ENTRIES SHOWN ▸

· · ·

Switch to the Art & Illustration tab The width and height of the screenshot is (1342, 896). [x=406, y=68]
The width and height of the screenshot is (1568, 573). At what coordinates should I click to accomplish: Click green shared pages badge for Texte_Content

· · ·

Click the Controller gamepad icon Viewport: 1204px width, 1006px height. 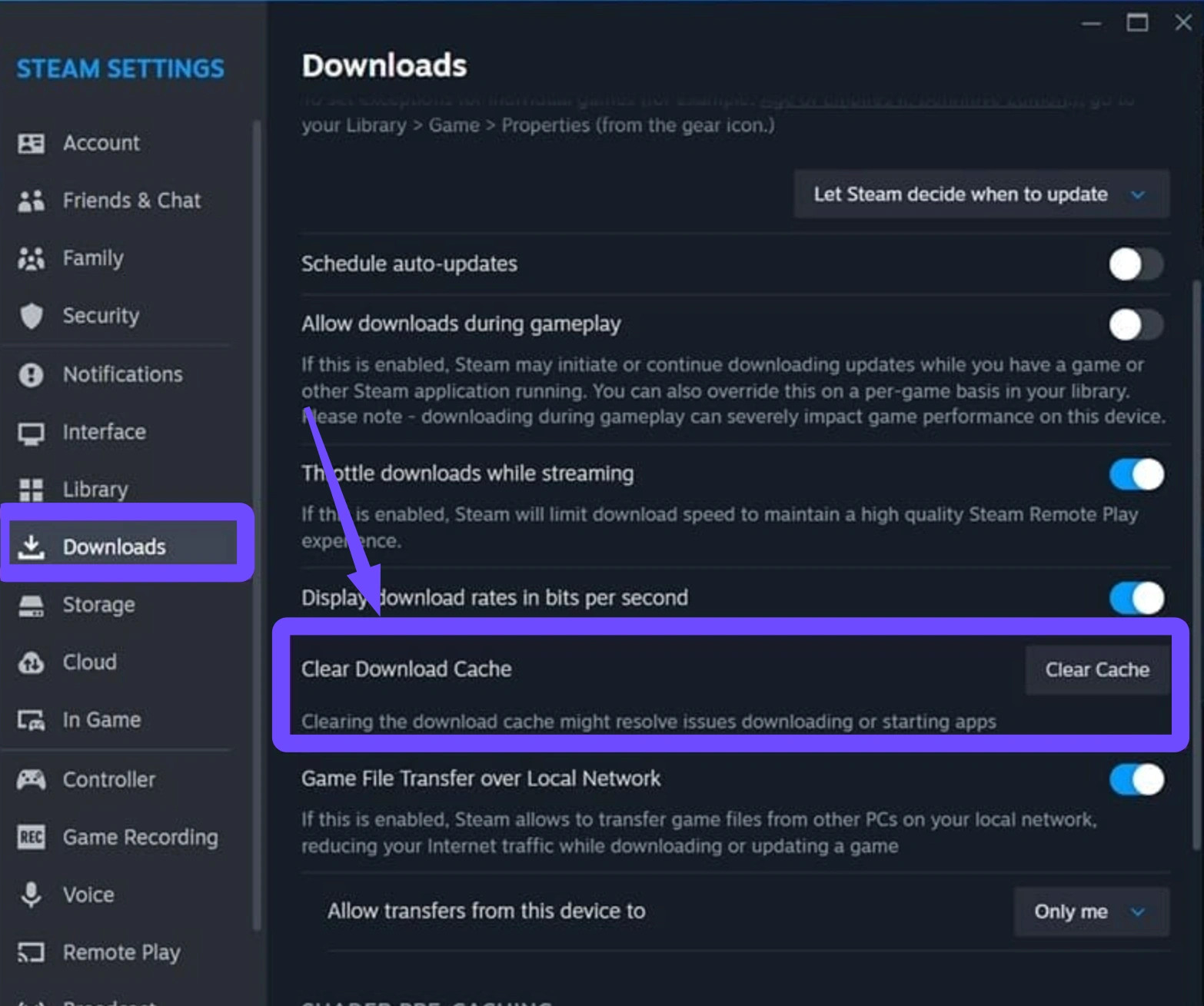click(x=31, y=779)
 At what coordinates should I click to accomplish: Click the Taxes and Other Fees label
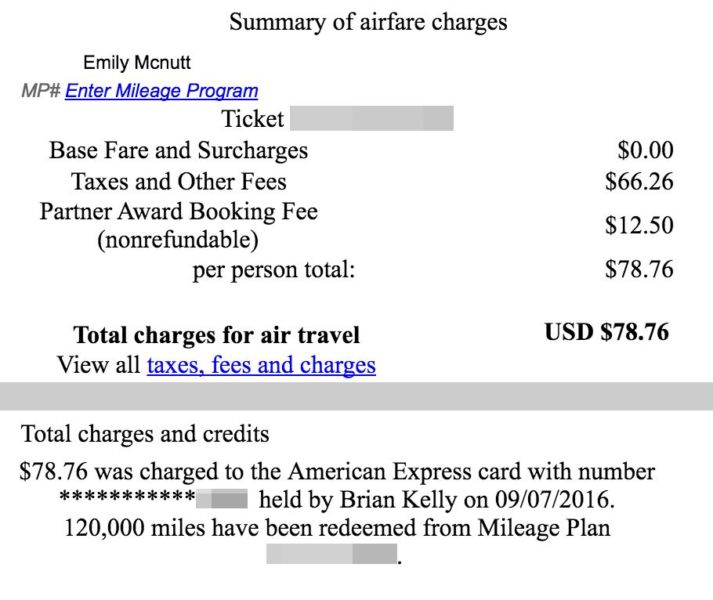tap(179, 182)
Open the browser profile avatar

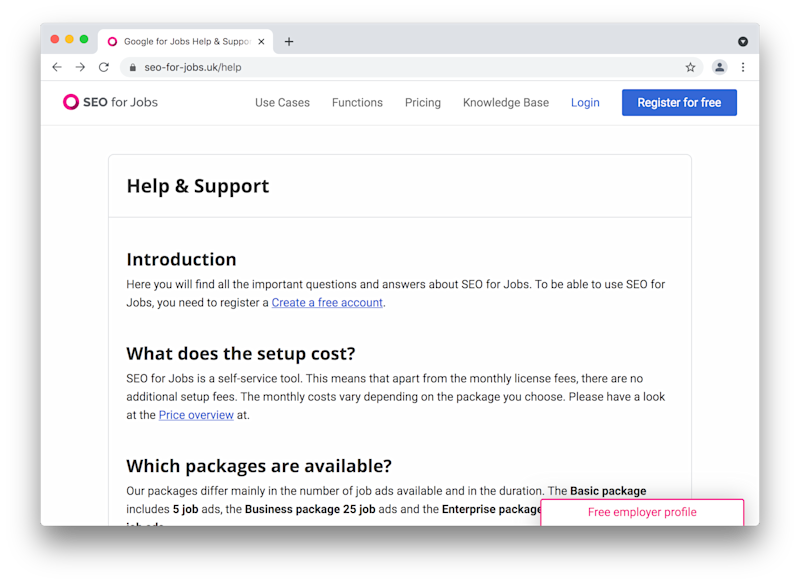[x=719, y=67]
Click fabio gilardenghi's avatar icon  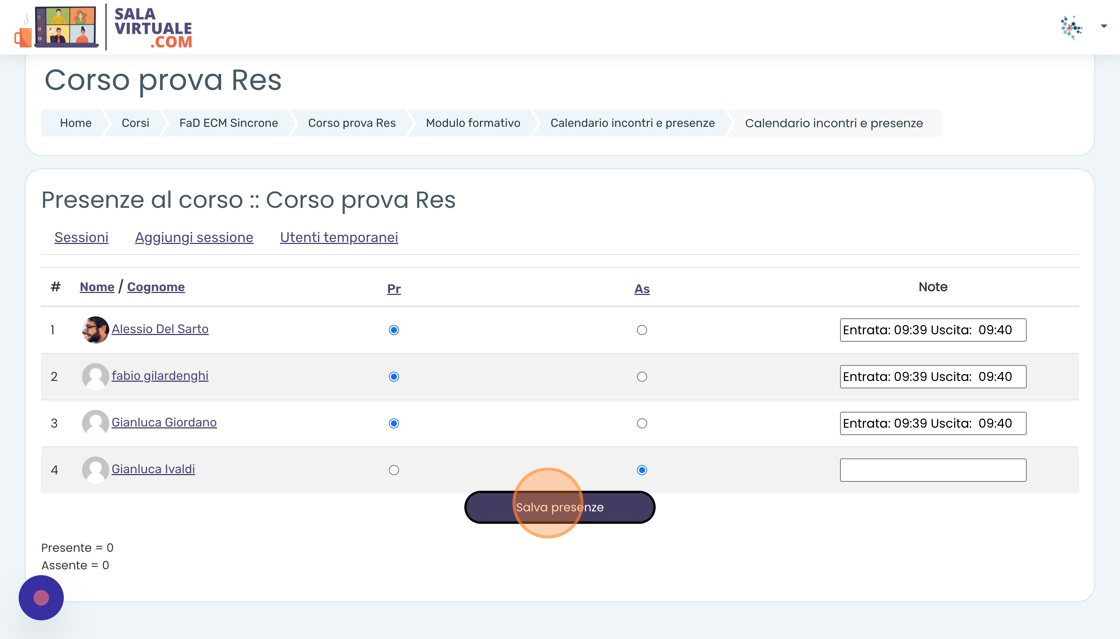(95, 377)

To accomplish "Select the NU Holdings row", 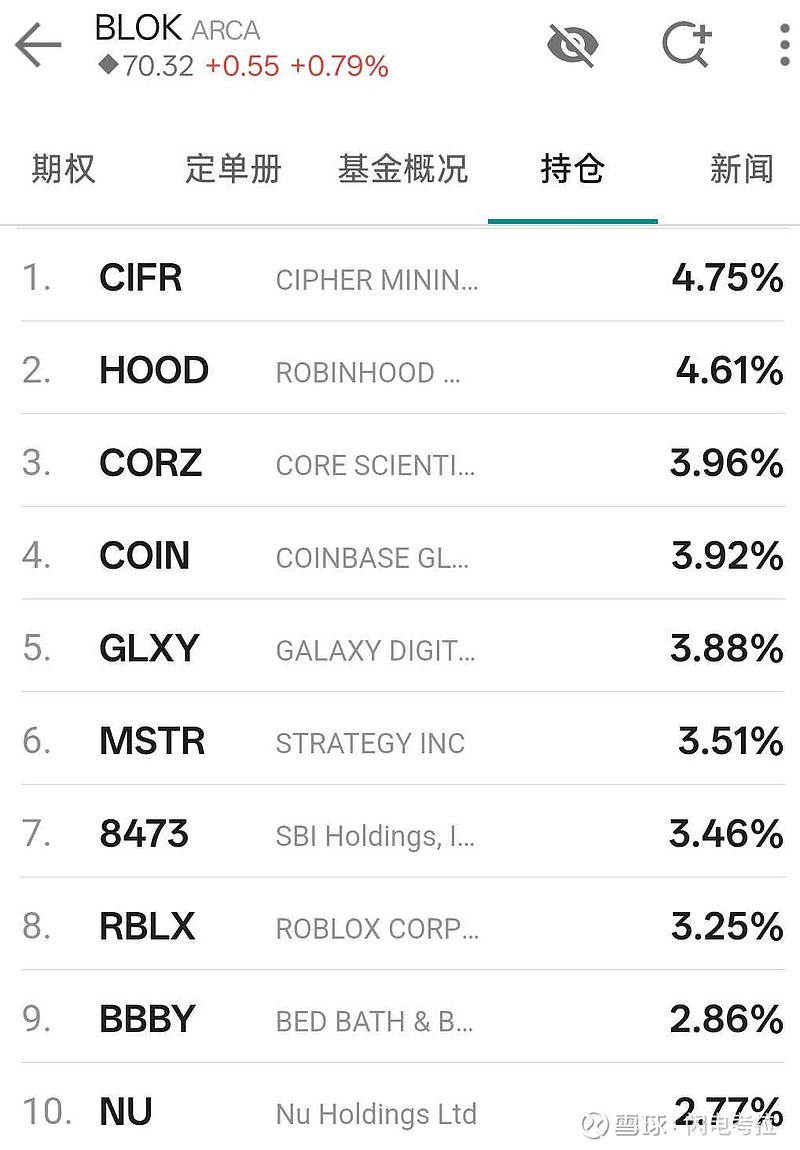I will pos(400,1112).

· · ·

WHAT THE EXERCISE ASKS ▸ Transcribe the rows word for word, starting at the line containing "Switch to the" and ending at the line containing "The width and height of the screenshot is (1568, 573).".

CORRECT ANSWER ▸
Switch to the Art & Illustration tab The width and height of the screenshot is (1342, 896). [x=406, y=68]
The width and height of the screenshot is (1568, 573). At what coordinates should I click to accomplish: Click green shared pages badge for Texte_Content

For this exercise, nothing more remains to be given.